[Collected data entries]

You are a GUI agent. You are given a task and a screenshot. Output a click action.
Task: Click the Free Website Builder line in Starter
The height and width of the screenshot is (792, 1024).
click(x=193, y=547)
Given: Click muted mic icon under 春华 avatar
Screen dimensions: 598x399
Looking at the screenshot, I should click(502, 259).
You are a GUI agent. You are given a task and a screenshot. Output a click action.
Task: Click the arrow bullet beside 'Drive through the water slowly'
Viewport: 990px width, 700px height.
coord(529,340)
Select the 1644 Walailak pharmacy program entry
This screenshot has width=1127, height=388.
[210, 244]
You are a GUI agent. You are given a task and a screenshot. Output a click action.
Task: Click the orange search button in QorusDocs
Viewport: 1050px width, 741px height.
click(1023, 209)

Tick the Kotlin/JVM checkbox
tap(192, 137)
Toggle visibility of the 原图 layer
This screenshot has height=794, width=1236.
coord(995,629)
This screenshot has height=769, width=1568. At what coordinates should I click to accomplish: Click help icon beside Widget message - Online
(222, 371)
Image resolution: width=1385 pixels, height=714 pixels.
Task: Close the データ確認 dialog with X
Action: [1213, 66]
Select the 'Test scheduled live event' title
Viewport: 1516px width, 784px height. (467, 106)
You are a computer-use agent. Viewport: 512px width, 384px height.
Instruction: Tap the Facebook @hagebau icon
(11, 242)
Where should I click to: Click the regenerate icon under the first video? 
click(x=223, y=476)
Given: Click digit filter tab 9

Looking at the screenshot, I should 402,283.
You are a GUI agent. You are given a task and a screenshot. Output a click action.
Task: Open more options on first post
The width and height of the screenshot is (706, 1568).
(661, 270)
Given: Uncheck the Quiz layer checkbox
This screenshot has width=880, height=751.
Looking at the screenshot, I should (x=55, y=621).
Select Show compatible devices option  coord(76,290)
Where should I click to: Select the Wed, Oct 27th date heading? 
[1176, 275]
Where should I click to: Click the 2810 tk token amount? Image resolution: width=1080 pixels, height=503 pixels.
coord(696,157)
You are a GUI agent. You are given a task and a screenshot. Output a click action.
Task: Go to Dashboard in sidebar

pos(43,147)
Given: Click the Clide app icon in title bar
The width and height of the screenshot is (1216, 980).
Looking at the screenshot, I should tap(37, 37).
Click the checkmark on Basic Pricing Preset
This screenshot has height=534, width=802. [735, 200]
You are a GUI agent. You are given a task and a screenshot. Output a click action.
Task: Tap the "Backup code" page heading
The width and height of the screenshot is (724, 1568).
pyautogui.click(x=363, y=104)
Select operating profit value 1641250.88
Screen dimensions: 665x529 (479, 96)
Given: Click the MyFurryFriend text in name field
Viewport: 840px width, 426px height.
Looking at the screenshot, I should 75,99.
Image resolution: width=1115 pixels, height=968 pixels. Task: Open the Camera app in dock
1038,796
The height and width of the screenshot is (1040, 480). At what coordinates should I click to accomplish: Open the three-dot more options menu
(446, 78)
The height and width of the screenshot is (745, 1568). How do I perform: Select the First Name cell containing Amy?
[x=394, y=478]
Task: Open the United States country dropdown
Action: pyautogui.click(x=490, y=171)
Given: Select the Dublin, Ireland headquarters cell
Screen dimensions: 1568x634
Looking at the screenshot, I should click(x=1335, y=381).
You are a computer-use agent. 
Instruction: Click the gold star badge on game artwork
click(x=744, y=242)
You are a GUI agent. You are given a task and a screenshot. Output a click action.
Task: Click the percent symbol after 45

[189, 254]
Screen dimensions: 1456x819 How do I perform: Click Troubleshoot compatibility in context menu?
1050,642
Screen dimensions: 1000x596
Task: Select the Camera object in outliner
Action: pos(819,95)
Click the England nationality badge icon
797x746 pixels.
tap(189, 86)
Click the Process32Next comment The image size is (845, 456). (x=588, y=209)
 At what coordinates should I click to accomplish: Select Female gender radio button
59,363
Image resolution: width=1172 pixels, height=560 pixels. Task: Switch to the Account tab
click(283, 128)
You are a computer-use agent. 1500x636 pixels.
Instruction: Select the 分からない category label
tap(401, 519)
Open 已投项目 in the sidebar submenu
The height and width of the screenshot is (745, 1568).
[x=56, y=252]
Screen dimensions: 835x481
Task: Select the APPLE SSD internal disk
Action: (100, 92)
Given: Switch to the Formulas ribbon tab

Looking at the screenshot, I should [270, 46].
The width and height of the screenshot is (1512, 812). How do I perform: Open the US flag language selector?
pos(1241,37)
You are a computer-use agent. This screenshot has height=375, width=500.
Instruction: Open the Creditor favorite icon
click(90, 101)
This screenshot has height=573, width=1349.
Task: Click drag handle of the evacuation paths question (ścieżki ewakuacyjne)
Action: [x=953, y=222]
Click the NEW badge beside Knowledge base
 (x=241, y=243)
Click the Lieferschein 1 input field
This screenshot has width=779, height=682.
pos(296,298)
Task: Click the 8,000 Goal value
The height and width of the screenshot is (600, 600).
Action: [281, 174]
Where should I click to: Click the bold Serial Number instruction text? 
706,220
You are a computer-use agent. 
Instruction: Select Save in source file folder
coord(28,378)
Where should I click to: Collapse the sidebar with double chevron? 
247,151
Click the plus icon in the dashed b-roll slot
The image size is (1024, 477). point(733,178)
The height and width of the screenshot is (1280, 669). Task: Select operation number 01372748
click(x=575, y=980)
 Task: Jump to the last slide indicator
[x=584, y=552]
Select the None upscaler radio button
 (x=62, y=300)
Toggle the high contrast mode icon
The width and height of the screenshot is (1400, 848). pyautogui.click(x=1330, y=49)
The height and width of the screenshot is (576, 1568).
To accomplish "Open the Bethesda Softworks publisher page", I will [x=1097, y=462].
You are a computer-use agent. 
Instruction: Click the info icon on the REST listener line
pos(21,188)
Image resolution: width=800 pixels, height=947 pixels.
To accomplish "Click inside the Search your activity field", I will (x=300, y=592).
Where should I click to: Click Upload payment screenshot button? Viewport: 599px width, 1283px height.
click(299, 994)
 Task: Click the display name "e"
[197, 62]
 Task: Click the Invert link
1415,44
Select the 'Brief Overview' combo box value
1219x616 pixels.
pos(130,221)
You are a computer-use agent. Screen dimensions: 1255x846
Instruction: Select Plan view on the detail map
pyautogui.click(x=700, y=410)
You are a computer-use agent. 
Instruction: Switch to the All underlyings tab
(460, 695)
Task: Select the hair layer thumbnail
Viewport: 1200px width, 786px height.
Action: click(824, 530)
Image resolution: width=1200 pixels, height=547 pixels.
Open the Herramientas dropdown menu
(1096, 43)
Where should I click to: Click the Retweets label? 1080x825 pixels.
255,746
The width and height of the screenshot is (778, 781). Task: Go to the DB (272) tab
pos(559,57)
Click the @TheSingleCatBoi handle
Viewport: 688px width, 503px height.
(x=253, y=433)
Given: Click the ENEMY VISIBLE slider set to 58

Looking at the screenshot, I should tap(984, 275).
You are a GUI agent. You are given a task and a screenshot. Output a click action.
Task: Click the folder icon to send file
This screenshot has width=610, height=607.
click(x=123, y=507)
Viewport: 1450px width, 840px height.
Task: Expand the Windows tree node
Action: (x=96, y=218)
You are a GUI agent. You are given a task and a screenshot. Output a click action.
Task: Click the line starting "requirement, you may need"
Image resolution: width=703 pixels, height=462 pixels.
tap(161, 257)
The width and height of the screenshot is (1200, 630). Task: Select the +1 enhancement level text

▶ **The problem**: Using the records above, copy all lines that include the word "layer".

▶ **Answer box**:
Toggle visibility of the 原图 layer
Given: Uncheck the Quiz layer checkbox
Task: Select the hair layer thumbnail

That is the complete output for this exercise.